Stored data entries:
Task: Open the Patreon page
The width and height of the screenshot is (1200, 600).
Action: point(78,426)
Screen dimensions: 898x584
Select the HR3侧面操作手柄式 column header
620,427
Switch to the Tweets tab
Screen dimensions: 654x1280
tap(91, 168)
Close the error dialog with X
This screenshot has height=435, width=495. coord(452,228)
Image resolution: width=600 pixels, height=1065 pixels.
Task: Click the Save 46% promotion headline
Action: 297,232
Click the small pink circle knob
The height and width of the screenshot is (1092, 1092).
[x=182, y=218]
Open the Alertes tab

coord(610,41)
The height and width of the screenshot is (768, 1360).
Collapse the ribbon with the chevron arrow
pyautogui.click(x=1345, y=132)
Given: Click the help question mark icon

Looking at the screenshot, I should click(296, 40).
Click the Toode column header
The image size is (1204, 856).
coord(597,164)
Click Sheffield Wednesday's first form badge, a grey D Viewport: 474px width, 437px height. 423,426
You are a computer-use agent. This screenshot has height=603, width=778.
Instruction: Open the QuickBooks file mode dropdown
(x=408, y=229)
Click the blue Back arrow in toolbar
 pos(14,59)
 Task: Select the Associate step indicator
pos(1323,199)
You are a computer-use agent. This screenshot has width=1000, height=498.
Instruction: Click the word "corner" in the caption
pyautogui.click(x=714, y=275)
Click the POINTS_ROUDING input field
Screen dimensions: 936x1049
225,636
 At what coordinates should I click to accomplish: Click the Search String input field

Try it: Where a line of the data above includes the string "agent", pull it out.

Task response:
You are a computer-use agent. This screenshot has height=603, width=778.
You are a computer-use agent. This screenshot has width=1000, height=498.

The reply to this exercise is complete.